Distributed Hash Tables (DHTs): Introduction

• DHTs are P2P applications used for storing distributed databases.

Hash Tables: Basics

• A simple database consists of key-value pairs.
• Example: name + social security number.
• A hash function is applied to the key (e.g., name) to convert it into an integer number, facilitating efficient searching and assignment.
• Keys can be converted to a number to make interpretation simpler.

Distributed Hash Tables: Scalable Key-Value Stores

• DHTs are databases (key-value pairs) distributed across millions of peers.

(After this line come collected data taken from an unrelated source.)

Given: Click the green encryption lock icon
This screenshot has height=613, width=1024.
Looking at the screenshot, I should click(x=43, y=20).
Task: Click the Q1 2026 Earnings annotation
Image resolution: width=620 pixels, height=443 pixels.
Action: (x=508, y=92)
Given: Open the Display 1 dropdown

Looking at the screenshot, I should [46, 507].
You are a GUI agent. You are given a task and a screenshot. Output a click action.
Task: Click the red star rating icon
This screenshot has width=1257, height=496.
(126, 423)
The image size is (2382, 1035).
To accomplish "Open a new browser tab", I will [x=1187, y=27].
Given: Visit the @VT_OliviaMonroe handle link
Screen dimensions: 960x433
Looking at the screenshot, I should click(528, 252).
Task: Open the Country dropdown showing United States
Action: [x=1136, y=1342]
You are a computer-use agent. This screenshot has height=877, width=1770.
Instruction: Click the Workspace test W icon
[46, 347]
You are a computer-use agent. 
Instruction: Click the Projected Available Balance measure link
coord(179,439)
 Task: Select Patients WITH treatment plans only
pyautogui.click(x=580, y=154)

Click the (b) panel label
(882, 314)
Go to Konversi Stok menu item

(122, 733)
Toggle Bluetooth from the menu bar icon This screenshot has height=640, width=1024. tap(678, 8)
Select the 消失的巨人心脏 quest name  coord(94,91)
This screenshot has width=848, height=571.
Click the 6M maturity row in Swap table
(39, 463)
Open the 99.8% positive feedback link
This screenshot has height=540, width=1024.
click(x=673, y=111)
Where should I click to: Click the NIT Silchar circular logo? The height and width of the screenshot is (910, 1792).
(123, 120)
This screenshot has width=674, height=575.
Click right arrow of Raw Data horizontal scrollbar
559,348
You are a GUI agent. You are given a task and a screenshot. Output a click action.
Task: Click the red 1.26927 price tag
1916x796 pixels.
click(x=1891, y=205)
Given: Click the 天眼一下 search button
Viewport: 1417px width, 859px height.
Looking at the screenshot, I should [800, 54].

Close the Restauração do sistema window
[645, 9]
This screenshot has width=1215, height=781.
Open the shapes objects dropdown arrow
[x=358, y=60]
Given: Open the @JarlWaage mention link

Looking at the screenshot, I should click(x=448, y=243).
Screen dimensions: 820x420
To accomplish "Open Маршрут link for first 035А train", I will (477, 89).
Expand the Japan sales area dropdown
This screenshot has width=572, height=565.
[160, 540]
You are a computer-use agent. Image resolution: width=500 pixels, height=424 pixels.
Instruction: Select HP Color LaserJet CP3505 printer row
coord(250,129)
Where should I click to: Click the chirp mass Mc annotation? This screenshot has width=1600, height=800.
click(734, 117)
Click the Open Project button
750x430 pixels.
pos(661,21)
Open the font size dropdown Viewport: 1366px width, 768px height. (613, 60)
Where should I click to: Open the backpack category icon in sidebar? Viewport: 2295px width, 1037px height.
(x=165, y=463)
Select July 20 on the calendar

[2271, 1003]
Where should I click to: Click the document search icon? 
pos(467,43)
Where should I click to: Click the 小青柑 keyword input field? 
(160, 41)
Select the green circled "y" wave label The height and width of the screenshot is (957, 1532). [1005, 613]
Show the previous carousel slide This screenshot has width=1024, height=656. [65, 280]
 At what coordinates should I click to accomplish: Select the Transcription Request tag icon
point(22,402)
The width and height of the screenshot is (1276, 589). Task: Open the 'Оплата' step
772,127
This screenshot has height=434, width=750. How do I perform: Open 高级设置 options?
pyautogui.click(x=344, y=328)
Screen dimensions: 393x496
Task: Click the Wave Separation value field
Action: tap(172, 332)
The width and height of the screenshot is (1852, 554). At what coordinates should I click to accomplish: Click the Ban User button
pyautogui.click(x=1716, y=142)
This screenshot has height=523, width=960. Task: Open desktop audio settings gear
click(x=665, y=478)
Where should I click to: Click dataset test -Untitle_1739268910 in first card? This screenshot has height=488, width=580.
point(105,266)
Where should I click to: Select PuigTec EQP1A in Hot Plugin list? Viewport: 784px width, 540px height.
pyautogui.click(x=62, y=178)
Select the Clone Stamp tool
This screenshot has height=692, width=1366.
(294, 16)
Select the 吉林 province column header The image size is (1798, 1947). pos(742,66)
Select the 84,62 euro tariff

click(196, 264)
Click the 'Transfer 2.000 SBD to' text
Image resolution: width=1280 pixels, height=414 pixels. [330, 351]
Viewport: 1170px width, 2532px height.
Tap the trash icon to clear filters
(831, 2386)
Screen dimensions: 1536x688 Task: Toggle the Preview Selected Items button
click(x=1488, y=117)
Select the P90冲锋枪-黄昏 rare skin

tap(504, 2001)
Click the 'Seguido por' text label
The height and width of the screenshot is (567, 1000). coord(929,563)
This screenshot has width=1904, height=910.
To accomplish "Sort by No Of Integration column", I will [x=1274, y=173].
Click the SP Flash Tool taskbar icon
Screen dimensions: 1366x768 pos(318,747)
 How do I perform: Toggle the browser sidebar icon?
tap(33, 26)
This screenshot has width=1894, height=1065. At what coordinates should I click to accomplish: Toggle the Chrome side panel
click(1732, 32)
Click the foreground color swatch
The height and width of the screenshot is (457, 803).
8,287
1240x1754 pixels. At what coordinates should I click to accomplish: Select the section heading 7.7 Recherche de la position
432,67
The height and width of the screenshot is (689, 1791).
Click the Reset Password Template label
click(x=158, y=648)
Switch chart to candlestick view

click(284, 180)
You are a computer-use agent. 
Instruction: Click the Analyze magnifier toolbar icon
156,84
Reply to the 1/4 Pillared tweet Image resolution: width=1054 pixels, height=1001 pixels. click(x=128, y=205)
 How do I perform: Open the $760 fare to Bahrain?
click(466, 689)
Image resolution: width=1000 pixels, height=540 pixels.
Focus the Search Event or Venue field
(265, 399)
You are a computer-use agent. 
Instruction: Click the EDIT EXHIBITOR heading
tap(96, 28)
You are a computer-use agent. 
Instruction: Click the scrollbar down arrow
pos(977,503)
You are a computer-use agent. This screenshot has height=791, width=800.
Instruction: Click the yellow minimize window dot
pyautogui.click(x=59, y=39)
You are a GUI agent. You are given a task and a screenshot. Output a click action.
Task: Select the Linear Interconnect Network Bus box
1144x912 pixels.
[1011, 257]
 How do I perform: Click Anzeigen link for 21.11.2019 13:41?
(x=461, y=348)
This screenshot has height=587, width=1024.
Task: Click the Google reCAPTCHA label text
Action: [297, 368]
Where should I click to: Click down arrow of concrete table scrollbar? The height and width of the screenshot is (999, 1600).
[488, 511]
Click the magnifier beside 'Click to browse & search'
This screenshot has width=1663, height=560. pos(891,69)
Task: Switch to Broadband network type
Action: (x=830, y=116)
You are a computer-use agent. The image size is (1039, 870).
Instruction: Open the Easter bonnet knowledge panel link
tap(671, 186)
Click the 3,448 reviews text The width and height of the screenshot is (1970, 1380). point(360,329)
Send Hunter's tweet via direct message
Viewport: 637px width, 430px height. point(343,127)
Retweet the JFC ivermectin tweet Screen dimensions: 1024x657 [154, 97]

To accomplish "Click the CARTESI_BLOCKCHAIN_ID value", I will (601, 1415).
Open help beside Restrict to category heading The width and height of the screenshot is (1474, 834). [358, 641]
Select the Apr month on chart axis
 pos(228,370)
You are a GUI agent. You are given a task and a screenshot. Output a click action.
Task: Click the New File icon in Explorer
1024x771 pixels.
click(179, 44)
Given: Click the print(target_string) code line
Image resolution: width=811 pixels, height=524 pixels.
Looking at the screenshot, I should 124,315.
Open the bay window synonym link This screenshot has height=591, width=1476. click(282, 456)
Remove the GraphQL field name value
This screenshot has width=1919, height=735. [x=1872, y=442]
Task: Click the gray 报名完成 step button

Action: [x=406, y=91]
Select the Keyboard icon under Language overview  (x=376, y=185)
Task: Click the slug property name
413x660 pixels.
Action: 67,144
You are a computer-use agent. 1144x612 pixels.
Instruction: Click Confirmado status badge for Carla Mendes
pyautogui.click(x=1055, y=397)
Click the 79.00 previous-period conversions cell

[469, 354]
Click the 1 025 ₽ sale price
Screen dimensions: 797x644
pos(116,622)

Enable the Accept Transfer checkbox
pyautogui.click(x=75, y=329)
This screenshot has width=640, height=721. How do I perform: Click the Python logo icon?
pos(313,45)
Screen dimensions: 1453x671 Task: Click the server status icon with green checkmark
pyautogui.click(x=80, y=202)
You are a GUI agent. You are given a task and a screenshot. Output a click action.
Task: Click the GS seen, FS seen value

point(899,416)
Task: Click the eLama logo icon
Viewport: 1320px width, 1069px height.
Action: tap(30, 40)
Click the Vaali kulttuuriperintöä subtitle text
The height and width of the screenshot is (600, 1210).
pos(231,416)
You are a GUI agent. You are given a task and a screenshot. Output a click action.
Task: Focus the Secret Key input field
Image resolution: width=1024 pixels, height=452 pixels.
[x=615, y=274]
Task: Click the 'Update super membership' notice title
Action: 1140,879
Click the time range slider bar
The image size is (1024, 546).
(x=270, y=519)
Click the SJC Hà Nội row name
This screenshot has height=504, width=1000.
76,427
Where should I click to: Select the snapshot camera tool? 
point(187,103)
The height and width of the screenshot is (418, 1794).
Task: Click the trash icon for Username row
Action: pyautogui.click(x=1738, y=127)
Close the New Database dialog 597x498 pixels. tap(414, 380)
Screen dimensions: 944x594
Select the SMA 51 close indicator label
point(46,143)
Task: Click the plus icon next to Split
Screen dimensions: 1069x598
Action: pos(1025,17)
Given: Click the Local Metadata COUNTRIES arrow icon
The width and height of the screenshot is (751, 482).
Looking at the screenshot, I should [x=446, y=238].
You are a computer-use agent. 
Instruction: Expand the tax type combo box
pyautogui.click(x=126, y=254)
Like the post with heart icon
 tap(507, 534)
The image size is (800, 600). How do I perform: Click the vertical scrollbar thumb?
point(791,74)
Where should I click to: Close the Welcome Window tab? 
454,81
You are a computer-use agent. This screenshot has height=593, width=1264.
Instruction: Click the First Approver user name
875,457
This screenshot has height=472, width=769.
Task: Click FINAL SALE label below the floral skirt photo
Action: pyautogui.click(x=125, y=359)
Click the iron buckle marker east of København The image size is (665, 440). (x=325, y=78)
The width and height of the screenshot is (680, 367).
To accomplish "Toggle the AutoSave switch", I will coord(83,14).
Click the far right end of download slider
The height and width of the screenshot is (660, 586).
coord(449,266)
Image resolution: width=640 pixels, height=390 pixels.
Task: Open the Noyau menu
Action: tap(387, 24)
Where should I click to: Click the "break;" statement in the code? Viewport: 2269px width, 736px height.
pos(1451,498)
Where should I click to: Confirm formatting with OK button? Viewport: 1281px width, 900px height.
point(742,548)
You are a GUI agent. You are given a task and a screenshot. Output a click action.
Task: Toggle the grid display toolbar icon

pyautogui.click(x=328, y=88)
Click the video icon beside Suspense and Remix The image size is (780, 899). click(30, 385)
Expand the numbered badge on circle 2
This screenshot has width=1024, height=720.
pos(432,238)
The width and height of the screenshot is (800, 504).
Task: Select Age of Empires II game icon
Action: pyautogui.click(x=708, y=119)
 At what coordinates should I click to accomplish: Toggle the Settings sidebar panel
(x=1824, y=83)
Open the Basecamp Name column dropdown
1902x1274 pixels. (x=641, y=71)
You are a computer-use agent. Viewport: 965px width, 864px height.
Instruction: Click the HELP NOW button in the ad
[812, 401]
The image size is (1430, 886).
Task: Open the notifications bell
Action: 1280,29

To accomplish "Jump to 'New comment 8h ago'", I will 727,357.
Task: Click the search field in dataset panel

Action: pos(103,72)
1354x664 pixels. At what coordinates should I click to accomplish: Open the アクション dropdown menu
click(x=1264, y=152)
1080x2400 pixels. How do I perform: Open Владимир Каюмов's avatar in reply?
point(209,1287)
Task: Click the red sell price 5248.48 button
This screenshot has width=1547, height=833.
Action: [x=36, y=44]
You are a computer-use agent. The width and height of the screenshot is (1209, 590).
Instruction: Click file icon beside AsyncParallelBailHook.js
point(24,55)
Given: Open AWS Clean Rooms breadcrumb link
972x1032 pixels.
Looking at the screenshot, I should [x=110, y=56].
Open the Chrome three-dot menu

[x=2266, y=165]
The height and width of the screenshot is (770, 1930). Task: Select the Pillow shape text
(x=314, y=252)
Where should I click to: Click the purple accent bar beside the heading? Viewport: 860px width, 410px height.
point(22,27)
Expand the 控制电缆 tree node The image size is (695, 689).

DHT: Assignment and Searching

• Integer values are mapped to other integer numbers.
• Queries and assignments are made based on integer keys.
• Each peer only knows a small number of other peers and is robust to peer churn.

Assigning Keys to Peers

• Keys are assigned to peers with the closest ID, acting as an immediate successor.
• You give a key to the peer who is closest.
• Example: with an ID space of 0-64, a key of 51 is assigned to peer 60 because it is the closest.
• If a key is 61, then the mapping will be set to 1 since that produces a remainder of 1.
• A modulus calculation will need to be performed.

Circular DHT

• Each peer is only aware of its immediate successor and predecessor.
• Peers must be aware of predecessor and successor.
• Example: If peer 12 needs to find the value associated with key 53, it forwards the query to its successor 13, and so on, until the closest peer (60) is found.
• Relies on transferring values from one peer to the next.
• Resolved in big O of n.
• Problem: Each node must transfer messages

Circular DHT with Shortcuts

• Each peer tracks the IP addresses of its predecessor, successor, and a "shortcut" peer.
• Each peer keeps track of IPs of the above.
• Shortcuts reduce the number of messages needed.
• Complexity with a small neighborhood, is a big o of log n.
• When 4 peers are found within the big o of log n then more shortcuts must be designed to improve efficiency.

Peer Churn Handling

• Peer churn: peers can join or leave at any time.
• Each peer can come or go.
• Each peer knows the addresses of its two successors.
• Peers know two successors.
• Peers periodically ping their two successors to check their liveness, and make sure the 2 successors are still active.
• If a peer detects that its immediate successor has left, it chooses its second successor as its new successor and also adopts the successor of the departed peer.